**Description of the task:** Will you extract the entries word for word? Images should not appear in the copy.

Collected data entries:
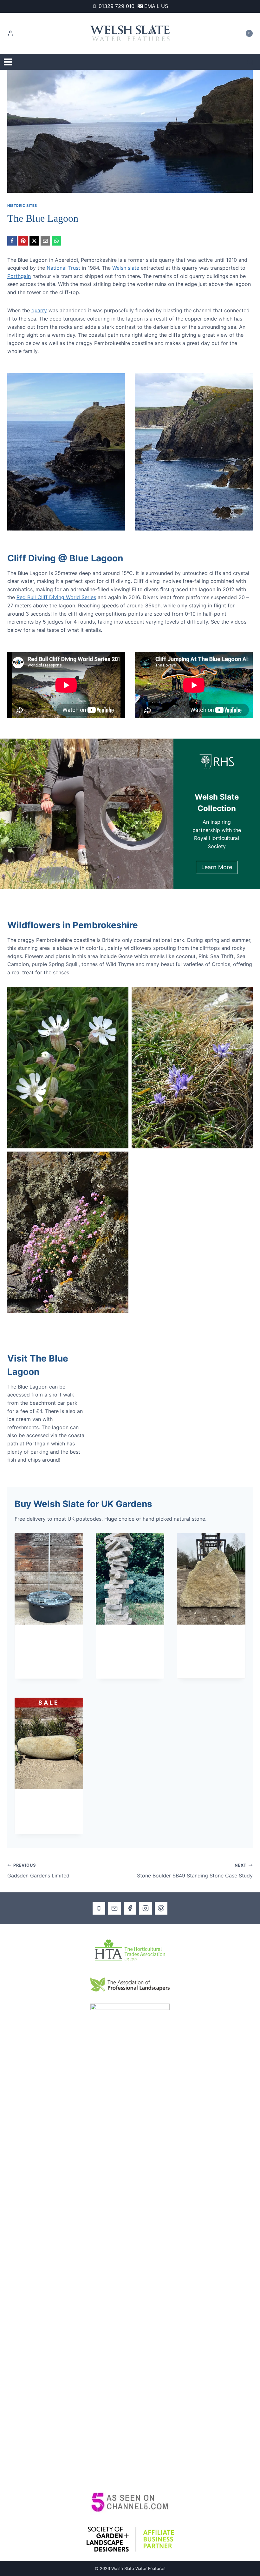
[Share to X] (34, 241)
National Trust (63, 268)
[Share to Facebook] (12, 241)
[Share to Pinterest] (23, 241)
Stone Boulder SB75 (44, 1806)
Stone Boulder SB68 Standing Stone (207, 1646)
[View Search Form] (250, 62)
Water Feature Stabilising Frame (47, 1642)
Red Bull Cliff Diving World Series (56, 597)
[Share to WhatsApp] (56, 241)
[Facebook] (130, 1908)
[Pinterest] (161, 1908)
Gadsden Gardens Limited (38, 1871)
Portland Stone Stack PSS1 (126, 1642)
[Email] (114, 1908)
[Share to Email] (45, 241)
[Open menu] (8, 62)
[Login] (10, 33)
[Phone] (99, 1908)
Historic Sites (22, 205)
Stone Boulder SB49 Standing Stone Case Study (195, 1871)
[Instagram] (145, 1908)
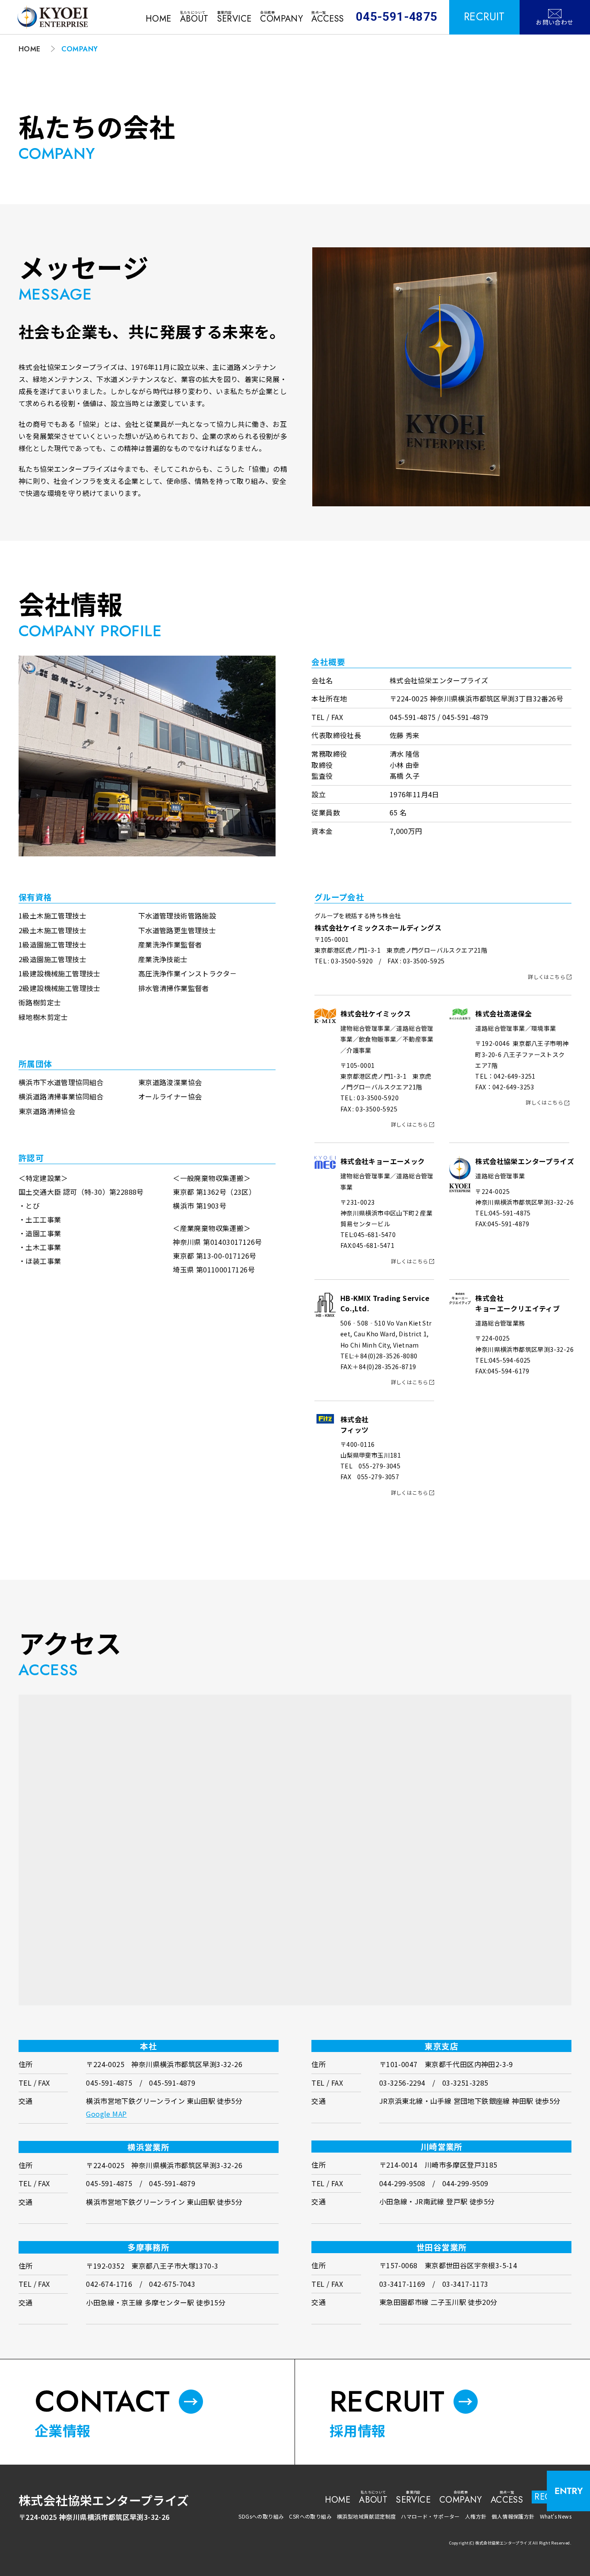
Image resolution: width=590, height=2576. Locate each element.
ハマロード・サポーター (430, 2516)
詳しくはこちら (546, 976)
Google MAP (106, 2114)
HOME (30, 49)
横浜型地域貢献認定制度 (366, 2516)
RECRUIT (484, 16)
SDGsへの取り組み (261, 2516)
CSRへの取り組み (310, 2516)
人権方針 (476, 2516)
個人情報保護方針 (513, 2516)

**Response to the exercise:**
[Share to X] (34, 241)
National Trust (63, 268)
[Share to Facebook] (12, 241)
[Share to Pinterest] (23, 241)
Stone Boulder SB75 (44, 1806)
Stone Boulder SB68 Standing Stone (207, 1646)
[View Search Form] (250, 62)
Water Feature Stabilising Frame (47, 1642)
Red Bull Cliff Diving World Series (56, 597)
[Share to WhatsApp] (56, 241)
[Facebook] (130, 1908)
[Pinterest] (161, 1908)
Gadsden Gardens Limited (38, 1871)
Portland Stone Stack PSS1 (126, 1642)
[Email] (114, 1908)
[Share to Email] (45, 241)
[Open menu] (8, 62)
[Login] (10, 33)
[Phone] (99, 1908)
Historic Sites (22, 205)
Stone Boulder SB49 Standing Stone Case Study (195, 1871)
[Instagram] (145, 1908)
Image resolution: width=590, height=2576. Locate each element.
ハマロード・サポーター (430, 2516)
詳しくはこちら (546, 976)
Google MAP (106, 2114)
HOME (30, 49)
横浜型地域貢献認定制度 (366, 2516)
RECRUIT (484, 16)
SDGsへの取り組み (261, 2516)
CSRへの取り組み (310, 2516)
人権方針 (476, 2516)
個人情報保護方針 (513, 2516)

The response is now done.